SUPPLIED MATERIAL:
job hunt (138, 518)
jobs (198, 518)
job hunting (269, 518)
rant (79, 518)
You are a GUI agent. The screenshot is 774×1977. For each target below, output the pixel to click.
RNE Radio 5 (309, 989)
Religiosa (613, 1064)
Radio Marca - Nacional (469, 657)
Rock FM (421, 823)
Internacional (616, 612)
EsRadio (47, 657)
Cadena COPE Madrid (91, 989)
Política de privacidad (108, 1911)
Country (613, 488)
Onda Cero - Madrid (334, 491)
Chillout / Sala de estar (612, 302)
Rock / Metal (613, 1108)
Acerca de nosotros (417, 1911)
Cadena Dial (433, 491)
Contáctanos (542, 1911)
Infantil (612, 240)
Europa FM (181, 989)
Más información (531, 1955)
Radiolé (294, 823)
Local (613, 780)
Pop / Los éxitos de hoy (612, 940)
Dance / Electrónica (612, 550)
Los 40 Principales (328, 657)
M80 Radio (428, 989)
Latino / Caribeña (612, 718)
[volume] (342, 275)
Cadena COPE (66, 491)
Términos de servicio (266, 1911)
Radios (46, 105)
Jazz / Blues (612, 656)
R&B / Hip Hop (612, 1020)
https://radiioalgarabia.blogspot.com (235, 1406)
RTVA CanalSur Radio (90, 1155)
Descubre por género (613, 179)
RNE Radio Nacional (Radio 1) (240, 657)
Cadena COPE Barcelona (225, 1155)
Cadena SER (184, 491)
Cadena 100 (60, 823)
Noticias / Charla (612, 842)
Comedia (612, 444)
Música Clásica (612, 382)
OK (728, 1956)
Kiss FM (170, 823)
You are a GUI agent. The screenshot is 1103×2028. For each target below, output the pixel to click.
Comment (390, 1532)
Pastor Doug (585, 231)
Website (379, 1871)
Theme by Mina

WRITTEN INSTRUCTION:
Copy all of the rows above word for word, changing nothing.

RESULT OF THE EXERCISE:
job hunt (138, 518)
jobs (198, 518)
job hunting (269, 518)
rant (79, 518)
You are a GUI agent. The screenshot is 774×1977. For each target below, output the pixel to click.
RNE Radio 5 (309, 989)
Religiosa (613, 1064)
Radio Marca - Nacional (469, 657)
Rock FM (421, 823)
Internacional (616, 612)
EsRadio (47, 657)
Cadena COPE Madrid (91, 989)
Política de privacidad (108, 1911)
Country (613, 488)
Onda Cero - Madrid (334, 491)
Chillout / Sala de estar (612, 302)
Rock / Metal (613, 1108)
Acerca de nosotros (417, 1911)
Cadena Dial (433, 491)
Contáctanos (542, 1911)
Infantil (612, 240)
Europa FM (181, 989)
Más información (531, 1955)
Radiolé (294, 823)
Local (613, 780)
Pop / Los éxitos de hoy (612, 940)
Dance / Electrónica (612, 550)
Los 40 Principales (328, 657)
M80 Radio (428, 989)
Latino / Caribeña (612, 718)
[volume] (342, 275)
Cadena COPE (66, 491)
Términos de servicio (266, 1911)
Radios (46, 105)
Jazz / Blues (612, 656)
R&B / Hip Hop (612, 1020)
https://radiioalgarabia.blogspot.com (235, 1406)
RTVA CanalSur Radio (90, 1155)
Descubre por género (613, 179)
RNE Radio Nacional (Radio 1) (240, 657)
Cadena COPE Barcelona (225, 1155)
Cadena SER (184, 491)
Cadena 100 (60, 823)
Noticias / Charla (612, 842)
Comedia (612, 444)
Música Clásica (612, 382)
OK (728, 1956)
Kiss FM (170, 823)
You are a GUI agent. The screenshot is 1103×2028. For each target below, output the pixel to click.
Comment (390, 1532)
Pastor Doug (585, 231)
Website (379, 1871)
Theme by Mina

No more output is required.